>>>>

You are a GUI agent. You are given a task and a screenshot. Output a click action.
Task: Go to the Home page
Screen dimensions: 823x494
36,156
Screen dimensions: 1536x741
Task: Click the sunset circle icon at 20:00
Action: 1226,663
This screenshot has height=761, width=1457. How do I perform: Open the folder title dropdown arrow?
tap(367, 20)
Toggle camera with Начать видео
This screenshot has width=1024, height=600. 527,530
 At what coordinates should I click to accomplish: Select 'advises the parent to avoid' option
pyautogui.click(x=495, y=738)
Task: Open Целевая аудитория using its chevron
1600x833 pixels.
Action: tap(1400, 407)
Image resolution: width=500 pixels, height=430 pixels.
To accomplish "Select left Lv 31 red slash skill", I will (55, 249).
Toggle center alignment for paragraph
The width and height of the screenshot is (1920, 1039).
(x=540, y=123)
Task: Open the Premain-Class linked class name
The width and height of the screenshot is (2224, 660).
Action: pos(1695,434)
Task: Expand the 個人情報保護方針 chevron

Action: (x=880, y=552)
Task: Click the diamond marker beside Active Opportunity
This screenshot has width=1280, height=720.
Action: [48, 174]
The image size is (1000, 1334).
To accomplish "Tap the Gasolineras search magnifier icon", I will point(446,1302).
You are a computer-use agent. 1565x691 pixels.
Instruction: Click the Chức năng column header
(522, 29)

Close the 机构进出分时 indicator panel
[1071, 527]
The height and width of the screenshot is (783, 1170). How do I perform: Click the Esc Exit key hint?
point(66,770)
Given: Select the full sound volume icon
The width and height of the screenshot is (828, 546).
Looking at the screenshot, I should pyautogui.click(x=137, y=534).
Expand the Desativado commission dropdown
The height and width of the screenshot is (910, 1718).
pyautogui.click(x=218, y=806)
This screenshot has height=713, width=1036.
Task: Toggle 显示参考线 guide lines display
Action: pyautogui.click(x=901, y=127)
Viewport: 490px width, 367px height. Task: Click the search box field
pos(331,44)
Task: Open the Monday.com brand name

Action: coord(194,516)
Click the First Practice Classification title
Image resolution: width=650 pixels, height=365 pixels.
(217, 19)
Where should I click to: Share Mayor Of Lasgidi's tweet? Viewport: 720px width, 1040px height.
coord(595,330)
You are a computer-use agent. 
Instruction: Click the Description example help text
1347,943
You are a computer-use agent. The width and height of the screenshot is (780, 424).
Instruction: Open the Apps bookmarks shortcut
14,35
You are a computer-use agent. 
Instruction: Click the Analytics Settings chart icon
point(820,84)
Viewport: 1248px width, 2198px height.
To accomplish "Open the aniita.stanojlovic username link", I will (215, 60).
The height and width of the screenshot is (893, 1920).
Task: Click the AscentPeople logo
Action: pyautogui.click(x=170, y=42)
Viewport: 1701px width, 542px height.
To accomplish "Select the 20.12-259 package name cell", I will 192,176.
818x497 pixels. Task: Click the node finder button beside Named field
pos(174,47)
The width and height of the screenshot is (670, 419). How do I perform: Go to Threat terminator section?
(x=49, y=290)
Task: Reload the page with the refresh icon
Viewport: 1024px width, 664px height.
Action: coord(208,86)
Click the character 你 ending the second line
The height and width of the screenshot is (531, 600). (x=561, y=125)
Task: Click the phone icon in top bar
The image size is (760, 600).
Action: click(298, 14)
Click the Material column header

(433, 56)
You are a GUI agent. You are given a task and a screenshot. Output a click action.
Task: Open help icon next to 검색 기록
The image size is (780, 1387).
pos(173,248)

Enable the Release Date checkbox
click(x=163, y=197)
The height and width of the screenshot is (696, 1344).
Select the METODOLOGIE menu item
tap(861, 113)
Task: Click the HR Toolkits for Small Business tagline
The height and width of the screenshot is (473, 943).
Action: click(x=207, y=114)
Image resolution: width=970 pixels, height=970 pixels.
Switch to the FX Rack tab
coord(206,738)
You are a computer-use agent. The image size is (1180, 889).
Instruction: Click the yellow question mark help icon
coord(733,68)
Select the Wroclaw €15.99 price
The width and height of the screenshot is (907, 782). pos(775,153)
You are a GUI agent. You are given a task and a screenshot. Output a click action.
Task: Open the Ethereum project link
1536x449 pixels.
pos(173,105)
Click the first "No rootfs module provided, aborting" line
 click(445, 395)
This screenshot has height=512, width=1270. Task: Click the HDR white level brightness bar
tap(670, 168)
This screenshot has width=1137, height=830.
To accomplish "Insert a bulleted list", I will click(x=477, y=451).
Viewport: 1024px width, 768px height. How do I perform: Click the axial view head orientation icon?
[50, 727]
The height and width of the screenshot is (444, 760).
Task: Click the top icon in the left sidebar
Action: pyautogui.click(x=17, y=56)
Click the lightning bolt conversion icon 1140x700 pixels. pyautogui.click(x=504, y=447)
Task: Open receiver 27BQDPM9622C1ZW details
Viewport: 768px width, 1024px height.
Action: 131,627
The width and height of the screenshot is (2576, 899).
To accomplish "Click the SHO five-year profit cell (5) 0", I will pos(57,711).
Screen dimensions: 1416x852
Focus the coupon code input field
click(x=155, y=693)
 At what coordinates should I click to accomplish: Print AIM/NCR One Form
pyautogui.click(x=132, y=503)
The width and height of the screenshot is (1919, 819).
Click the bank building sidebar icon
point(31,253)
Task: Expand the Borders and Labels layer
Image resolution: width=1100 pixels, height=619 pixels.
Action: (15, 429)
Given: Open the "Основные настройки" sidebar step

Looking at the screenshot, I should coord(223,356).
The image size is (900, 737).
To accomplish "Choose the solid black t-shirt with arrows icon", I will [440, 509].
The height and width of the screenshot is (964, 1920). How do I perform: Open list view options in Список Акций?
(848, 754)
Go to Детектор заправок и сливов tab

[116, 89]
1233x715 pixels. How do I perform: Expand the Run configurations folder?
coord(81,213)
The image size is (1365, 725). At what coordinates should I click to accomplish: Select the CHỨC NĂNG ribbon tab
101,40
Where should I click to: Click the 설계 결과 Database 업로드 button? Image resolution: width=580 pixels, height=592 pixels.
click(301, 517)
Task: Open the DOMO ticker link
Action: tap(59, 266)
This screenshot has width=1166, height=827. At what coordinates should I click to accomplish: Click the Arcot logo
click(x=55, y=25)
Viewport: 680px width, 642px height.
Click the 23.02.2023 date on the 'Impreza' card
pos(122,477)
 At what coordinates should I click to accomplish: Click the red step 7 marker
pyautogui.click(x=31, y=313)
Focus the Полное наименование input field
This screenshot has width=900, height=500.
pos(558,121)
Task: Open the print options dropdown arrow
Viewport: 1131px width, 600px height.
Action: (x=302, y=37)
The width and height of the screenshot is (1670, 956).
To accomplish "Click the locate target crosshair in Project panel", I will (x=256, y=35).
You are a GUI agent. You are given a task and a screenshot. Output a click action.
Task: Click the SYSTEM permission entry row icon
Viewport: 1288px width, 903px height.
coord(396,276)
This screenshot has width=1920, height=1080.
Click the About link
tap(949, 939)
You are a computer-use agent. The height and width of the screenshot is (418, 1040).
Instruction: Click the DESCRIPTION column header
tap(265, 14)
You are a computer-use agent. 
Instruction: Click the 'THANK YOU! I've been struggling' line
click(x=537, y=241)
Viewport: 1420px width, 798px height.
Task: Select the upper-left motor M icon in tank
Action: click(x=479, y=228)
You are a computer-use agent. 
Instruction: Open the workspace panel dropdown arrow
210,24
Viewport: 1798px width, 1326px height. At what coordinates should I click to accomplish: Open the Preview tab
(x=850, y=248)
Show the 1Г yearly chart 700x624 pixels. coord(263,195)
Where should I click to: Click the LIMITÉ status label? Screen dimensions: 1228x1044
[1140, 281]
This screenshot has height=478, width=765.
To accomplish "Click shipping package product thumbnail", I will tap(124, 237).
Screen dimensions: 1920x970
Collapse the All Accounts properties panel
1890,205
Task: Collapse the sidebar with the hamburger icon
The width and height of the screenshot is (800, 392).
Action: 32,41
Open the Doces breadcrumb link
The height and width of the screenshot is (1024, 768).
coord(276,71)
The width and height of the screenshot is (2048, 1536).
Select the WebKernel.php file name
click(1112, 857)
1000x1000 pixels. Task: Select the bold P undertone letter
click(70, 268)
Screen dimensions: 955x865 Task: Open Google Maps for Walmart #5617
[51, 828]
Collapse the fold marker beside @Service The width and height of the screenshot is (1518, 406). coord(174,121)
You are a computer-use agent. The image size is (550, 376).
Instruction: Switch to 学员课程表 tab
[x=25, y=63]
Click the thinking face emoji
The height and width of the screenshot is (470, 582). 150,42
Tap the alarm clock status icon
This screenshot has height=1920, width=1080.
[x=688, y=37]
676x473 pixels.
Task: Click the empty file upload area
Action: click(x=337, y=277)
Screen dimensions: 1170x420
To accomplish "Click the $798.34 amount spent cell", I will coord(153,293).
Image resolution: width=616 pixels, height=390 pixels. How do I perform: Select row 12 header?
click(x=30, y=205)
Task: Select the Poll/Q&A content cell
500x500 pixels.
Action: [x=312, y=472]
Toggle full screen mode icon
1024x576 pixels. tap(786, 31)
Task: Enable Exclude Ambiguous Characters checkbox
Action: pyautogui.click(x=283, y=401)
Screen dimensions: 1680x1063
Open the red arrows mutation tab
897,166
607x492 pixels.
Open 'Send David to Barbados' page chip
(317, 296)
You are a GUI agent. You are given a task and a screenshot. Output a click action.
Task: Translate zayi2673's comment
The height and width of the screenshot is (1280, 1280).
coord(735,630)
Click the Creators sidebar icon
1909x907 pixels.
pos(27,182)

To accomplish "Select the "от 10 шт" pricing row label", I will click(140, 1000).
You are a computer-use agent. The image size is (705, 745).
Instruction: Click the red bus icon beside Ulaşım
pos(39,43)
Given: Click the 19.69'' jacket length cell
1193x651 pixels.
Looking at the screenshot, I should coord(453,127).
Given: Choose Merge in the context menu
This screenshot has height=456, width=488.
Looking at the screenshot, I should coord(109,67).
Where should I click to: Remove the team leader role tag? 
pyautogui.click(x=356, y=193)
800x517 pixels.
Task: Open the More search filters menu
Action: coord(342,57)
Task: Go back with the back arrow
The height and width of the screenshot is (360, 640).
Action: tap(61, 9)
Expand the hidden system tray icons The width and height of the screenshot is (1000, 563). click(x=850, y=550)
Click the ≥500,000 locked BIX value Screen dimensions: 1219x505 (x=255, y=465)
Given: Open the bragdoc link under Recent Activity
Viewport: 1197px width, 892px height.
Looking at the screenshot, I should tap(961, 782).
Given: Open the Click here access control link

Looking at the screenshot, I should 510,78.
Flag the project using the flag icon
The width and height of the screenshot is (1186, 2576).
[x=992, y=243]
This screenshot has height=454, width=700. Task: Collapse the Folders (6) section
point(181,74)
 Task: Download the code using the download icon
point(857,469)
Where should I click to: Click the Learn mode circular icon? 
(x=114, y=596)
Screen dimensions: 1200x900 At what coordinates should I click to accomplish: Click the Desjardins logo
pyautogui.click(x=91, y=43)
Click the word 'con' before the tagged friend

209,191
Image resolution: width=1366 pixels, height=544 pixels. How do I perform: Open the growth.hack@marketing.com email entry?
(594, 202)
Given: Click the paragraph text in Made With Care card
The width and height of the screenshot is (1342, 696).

<<<<

_Task description_
Your reply should hold all the lines from the listing above in which "cell" appears.

_Written response_
To accomplish "Select the 20.12-259 package name cell", I will 192,176.
To accomplish "Click the SHO five-year profit cell (5) 0", I will pos(57,711).
To accomplish "Click the $798.34 amount spent cell", I will coord(153,293).
Task: Select the Poll/Q&A content cell
Given: Click the 19.69'' jacket length cell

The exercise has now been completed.